┌────────
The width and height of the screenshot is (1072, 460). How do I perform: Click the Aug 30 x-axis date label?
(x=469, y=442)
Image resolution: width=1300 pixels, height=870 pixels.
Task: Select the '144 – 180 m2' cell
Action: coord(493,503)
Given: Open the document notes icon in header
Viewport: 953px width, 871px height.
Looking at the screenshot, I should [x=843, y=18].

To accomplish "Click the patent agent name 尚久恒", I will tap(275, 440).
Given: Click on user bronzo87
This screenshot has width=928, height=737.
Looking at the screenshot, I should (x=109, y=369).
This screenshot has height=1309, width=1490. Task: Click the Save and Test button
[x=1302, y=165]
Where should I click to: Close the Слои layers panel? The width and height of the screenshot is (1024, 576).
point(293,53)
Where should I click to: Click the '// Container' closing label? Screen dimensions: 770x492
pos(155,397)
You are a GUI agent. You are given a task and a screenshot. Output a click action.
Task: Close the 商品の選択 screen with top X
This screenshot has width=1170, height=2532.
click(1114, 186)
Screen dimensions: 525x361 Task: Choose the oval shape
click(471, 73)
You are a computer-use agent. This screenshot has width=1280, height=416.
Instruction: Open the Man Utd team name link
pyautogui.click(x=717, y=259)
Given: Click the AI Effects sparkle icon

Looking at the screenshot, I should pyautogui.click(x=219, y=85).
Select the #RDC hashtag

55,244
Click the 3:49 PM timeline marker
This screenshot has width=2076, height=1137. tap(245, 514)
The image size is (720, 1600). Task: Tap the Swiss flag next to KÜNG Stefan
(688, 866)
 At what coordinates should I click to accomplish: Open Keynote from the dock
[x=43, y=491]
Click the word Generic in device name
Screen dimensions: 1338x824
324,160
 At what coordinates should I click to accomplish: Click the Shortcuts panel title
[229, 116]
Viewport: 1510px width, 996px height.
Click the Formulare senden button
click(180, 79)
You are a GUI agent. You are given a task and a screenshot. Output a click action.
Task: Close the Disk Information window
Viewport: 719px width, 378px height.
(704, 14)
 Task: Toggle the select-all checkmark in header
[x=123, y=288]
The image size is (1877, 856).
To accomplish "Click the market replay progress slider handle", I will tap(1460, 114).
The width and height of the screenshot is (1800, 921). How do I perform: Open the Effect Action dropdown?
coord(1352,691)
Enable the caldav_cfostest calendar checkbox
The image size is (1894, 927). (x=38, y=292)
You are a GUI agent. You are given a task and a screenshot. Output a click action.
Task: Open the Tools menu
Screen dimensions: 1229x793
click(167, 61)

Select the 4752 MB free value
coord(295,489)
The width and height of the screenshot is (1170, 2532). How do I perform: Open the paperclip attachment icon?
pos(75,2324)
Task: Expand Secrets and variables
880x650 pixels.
└────────
» **What is expected**: Considering only the material above, set down every line from the one with "This screenshot has height=1309, width=1490." to the one with "Task: Close the Disk Information window", inclusive, exactly as written.

» **Task output**:
This screenshot has height=1309, width=1490. Task: Click the Save and Test button
[x=1302, y=165]
Where should I click to: Close the Слои layers panel? The width and height of the screenshot is (1024, 576).
point(293,53)
Where should I click to: Click the '// Container' closing label? Screen dimensions: 770x492
pos(155,397)
You are a GUI agent. You are given a task and a screenshot. Output a click action.
Task: Close the 商品の選択 screen with top X
This screenshot has width=1170, height=2532.
click(1114, 186)
Screen dimensions: 525x361 Task: Choose the oval shape
click(471, 73)
You are a computer-use agent. This screenshot has width=1280, height=416.
Instruction: Open the Man Utd team name link
pyautogui.click(x=717, y=259)
Given: Click the AI Effects sparkle icon

Looking at the screenshot, I should pyautogui.click(x=219, y=85).
Select the #RDC hashtag

55,244
Click the 3:49 PM timeline marker
This screenshot has width=2076, height=1137. tap(245, 514)
The image size is (720, 1600). Task: Tap the Swiss flag next to KÜNG Stefan
(688, 866)
 At what coordinates should I click to accomplish: Open Keynote from the dock
[x=43, y=491]
Click the word Generic in device name
Screen dimensions: 1338x824
324,160
 At what coordinates should I click to accomplish: Click the Shortcuts panel title
[229, 116]
Viewport: 1510px width, 996px height.
Click the Formulare senden button
click(180, 79)
You are a GUI agent. You are given a task and a screenshot. Output a click action.
Task: Close the Disk Information window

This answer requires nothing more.